In the present study, we used immunohistochemistry to detect the expression of ET-1, a potent vasoconstrictor with mitogenic properties for SMCs, in human coronary arteries affected by TCAD. This disease is a frequent and clinically important complication of cardiac transplantation, representing the leading cause of death after the first year after transplantation.1 We found that tissue ET-1 immunoreactivity was significantly increased in coronary arteries with TCAD compared with normal vessels. The most common cell types immunostaining for ET-1 were the neointimal SMCs and the endothelial cells lining the epicardial coronary arteries. Macrophages were also found to contain ET-1 immunoreactivity, but less frequently than SMCs. The intensity of ET-1 staining, as determined by a semiquantitative method, was significantly higher in TCAD than in normal coronary arteries. To the best of our knowledge, this study is the first to assess ET-1 immunoreactivity and its localization to specific cell types in the human lesions of TCAD. The results confirm and extend, in human tissue, work recently presented by Watschinger and collaborators26 in a rat heterotopic cardiac transplant model. These authors demonstrated marked upregulation of ET-1 mRNA and protein in coronary arteries of allografts with acute and chronic rejection. Upregulation was not seen in the isograft controls or in the recipient native hearts and spleens, suggesting that the process was specific to the transplanted allograft. Interestingly, the major cell type expressing ET-1 in the chronically rejecting rat allografts was the neointimal macrophage, with a smaller number of ET-1–positive myointimal cells, whereas in the human lesions in our study, ET-1 immunoreactivity was predominantly localized in neointimal SMCs.

Directions:
1. For the passage on ET-1 in transplant coronary artery disease, decide whether each statement agrees with it: (a) macrophages showed ET-1 immunoreactivity more often than SMCs; (b) the rat model showed no upregulation in the isograft controls; (c) TCAD is the leading cause of death during the first year after transplantation. Answer yes or no for each, and quote the words of the passage that decide it.
2. From the passage on ET-1 in transplant coronary artery disease, list every control or tissue in the rat transplant model where upregulation was not seen.
3. Carry the passage on ET-1 in transplant coronary artery disease forward from its last sentence.

Stored data entries:
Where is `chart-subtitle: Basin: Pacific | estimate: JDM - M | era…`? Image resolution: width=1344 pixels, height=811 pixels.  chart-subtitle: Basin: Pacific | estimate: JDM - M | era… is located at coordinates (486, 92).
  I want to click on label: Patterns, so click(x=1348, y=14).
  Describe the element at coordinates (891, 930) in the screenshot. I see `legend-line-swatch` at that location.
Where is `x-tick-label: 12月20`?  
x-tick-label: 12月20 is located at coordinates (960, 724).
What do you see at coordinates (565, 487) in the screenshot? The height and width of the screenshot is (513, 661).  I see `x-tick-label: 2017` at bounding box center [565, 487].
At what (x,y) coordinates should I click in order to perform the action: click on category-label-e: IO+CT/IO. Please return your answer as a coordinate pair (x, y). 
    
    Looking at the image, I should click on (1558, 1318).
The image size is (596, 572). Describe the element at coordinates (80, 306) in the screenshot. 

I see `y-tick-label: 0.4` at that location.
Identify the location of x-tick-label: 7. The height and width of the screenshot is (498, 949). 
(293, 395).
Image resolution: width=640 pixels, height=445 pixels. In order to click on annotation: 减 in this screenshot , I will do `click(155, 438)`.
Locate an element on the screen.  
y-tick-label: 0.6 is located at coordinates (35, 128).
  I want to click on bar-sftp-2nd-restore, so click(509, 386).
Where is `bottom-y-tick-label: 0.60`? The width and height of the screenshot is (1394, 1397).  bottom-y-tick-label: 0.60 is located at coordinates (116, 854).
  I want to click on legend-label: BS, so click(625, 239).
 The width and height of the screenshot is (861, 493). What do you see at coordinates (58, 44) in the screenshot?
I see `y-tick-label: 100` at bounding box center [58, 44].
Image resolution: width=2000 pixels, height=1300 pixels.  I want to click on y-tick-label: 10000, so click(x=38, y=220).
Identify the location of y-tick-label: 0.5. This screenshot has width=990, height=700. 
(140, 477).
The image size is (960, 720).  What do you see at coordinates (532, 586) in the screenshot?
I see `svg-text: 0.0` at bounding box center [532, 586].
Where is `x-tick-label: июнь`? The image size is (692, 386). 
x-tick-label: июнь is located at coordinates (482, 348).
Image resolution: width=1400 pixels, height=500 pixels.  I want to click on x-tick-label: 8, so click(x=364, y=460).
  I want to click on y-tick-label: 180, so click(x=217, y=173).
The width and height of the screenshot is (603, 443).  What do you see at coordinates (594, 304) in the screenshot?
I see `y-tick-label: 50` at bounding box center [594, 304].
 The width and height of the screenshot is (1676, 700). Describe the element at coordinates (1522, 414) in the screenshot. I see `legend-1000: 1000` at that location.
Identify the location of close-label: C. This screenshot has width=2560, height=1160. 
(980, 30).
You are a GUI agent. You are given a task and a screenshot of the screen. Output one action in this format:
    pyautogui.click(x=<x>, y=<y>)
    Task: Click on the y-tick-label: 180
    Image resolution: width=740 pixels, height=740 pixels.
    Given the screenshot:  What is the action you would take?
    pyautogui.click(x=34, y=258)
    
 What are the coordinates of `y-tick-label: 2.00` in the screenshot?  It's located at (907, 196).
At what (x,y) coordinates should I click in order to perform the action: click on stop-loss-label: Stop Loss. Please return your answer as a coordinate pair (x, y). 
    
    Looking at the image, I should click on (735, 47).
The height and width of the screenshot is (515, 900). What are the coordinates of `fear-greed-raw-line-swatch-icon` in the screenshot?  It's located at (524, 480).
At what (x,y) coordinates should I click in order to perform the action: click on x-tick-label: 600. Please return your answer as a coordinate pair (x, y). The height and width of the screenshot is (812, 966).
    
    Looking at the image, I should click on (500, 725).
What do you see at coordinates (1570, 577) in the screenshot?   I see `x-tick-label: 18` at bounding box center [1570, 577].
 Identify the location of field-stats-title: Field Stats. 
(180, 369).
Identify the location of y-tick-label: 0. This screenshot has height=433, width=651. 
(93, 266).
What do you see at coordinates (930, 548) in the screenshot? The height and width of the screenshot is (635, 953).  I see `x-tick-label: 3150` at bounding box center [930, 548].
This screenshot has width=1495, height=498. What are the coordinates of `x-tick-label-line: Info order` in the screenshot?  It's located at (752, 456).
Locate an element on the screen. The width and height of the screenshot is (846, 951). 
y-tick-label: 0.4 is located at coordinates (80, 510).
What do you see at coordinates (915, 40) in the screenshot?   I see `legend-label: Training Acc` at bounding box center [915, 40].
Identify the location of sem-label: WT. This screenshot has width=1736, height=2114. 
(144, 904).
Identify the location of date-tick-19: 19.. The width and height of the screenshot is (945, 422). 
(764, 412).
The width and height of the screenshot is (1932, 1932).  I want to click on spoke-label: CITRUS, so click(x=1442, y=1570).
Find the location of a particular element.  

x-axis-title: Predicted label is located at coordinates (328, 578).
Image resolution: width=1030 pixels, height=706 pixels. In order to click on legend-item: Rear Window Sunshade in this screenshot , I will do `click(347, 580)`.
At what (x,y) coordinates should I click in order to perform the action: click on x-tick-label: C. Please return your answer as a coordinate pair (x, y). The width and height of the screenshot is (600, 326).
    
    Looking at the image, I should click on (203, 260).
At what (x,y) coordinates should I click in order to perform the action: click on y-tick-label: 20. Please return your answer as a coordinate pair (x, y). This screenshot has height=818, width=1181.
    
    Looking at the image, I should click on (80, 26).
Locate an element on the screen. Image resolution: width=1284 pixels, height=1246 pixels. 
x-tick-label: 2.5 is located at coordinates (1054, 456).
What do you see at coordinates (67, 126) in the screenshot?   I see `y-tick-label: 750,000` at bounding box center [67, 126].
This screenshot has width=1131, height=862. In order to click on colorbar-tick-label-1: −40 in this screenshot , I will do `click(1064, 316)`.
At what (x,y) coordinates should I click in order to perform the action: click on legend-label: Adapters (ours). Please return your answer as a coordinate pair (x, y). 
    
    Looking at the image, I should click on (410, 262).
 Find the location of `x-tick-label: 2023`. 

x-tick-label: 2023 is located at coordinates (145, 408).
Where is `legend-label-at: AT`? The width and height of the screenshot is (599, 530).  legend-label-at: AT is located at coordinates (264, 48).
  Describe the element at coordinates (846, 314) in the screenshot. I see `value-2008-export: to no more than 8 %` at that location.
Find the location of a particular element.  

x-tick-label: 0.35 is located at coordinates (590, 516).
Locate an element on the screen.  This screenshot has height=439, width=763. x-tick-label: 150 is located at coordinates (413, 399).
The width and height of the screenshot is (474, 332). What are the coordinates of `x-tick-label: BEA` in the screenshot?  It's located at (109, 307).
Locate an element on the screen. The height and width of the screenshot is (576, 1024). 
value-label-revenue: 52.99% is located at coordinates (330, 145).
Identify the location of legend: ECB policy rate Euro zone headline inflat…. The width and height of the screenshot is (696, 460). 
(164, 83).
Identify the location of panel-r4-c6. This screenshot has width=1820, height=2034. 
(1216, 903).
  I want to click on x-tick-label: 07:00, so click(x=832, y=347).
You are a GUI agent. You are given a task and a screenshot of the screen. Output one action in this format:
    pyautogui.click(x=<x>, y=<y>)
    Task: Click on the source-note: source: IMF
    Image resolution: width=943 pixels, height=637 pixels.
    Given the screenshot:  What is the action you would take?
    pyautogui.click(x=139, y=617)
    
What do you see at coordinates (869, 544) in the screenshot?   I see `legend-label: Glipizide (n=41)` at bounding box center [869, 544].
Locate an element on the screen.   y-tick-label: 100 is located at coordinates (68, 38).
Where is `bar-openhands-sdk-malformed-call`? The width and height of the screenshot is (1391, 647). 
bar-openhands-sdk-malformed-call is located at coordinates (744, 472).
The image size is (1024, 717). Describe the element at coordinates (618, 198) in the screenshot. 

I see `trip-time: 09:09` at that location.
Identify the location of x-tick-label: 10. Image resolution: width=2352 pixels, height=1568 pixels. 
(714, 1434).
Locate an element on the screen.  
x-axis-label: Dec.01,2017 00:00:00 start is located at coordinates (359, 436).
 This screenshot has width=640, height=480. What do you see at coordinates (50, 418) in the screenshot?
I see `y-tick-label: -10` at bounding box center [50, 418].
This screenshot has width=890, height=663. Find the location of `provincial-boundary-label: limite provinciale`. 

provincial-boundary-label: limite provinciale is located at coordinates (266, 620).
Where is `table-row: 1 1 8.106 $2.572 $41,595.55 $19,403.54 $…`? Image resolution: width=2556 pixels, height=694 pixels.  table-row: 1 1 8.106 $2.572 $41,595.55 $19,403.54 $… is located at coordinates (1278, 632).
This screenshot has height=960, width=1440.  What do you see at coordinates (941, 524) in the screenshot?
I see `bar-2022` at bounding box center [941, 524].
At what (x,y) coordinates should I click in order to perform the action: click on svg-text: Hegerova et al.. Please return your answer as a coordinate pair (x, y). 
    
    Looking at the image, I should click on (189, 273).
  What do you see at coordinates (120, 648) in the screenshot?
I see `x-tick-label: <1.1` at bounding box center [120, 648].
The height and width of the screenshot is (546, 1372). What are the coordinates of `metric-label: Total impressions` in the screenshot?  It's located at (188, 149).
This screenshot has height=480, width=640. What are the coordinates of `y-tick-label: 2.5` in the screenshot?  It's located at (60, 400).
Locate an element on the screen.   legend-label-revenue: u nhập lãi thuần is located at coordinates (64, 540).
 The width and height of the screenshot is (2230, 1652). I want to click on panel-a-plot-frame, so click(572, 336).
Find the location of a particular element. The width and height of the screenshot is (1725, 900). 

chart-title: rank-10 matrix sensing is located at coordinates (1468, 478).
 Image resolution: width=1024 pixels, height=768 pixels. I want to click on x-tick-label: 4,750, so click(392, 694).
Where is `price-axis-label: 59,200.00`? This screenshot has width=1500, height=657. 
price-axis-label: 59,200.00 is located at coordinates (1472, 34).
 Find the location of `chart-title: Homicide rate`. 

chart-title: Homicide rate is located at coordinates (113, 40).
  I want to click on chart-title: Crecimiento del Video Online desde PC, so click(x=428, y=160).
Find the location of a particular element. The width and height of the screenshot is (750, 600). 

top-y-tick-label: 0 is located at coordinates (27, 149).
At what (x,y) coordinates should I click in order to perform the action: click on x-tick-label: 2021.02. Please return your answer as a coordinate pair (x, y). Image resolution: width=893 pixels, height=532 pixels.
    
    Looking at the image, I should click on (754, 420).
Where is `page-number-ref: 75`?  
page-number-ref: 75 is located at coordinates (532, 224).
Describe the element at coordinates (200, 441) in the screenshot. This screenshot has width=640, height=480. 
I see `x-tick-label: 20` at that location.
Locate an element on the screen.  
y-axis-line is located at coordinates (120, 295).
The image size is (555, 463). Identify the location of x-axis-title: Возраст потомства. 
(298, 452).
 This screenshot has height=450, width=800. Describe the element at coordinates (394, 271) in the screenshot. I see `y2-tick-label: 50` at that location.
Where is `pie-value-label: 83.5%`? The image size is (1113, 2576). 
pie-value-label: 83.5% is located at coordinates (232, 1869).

Written answers:
1.
(a) No: "Macrophages were also found to contain ET-1 immunoreactivity, but less frequently than SMCs."
(b) Yes: "Upregulation was not seen in the isograft controls or in the recipient native hearts and spleens"
(c) No: "representing the leading cause of death after the first year after transplantation"

2.
- Isograft controls
- Recipient native hearts
- Recipient spleens

3.
In native-vessel atherosclerosis, several authors have shown that, in addition to endothelial cells, both macrophages and intimal SMCs immunostain for ET-1.19 20 Tissue ET-1 immunoreactivity could conceivably represent circulating ET-1 tightly bound to its receptors or internalized by target cells,27 rather than active local production. On the other hand, the ability of macrophages and SMCs to synthesize endothelin has been firmly established by several authors. Resink and Hahn and coworkers28 29 demonstrated the induction of ET-1 mRNA expression and synthesis of ET-1 peptide in cultured human and rat vascular SMCs by several growth factors and cytokines. Ehrenreich et al,30 using a combination of radioimmunoassay, high-performance liquid chromatography, and immunocytochemistry, found ET-1 peptide in cultured and tissue human macrophages and in peripheral blood monocytes. Winkles and coworkers31 showed that ET-1 mRNA expression is elevated in atherosclerotic lesions compared with normal aorta.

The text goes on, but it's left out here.